▶ **GIVEN TASK**: Rescale the data from its start through the line containing "click(61, 413)", inclusive, and write out all of those lines in full. Multiply every coordinate in the answers by 1.65, round each to a whole number with halves going up, and leave all other text and numbers as they are.

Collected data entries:
--- START ---

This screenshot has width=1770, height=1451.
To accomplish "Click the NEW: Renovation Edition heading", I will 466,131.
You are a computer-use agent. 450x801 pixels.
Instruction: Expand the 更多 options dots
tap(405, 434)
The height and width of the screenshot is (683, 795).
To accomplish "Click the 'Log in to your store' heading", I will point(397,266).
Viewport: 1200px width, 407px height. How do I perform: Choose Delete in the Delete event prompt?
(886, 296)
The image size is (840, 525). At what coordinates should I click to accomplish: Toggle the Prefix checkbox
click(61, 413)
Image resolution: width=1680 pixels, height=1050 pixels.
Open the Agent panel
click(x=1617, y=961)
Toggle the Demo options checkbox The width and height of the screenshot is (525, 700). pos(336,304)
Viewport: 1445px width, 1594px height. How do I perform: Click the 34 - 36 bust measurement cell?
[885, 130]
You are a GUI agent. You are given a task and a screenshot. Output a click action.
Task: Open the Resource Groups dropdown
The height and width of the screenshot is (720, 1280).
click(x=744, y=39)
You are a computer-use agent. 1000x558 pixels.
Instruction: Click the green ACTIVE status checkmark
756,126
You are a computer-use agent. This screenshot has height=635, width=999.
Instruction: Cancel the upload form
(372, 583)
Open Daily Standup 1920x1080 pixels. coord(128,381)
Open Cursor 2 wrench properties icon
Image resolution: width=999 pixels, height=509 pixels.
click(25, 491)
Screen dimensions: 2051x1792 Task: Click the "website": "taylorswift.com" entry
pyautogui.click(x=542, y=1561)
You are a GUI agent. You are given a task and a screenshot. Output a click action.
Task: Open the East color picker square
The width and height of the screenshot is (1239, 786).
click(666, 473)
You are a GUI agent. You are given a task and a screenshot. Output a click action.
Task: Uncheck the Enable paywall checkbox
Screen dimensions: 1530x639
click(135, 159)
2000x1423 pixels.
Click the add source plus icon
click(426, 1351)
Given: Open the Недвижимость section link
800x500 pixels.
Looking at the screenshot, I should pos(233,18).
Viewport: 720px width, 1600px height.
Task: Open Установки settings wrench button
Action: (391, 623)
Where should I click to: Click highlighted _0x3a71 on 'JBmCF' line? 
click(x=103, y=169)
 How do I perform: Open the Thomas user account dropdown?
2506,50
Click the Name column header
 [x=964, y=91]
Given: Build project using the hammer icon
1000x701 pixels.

--- END ---

▶ **RESULT BELOW**:
This screenshot has width=1770, height=1451.
To accomplish "Click the NEW: Renovation Edition heading", I will 769,216.
You are a computer-use agent. 450x801 pixels.
Instruction: Expand the 更多 options dots
tap(668, 716)
The height and width of the screenshot is (683, 795).
To accomplish "Click the 'Log in to your store' heading", I will point(655,439).
Viewport: 1200px width, 407px height. How do I perform: Choose Delete in the Delete event prompt?
(1462, 488)
The image size is (840, 525). At what coordinates should I click to accomplish: Toggle the Prefix checkbox
click(101, 681)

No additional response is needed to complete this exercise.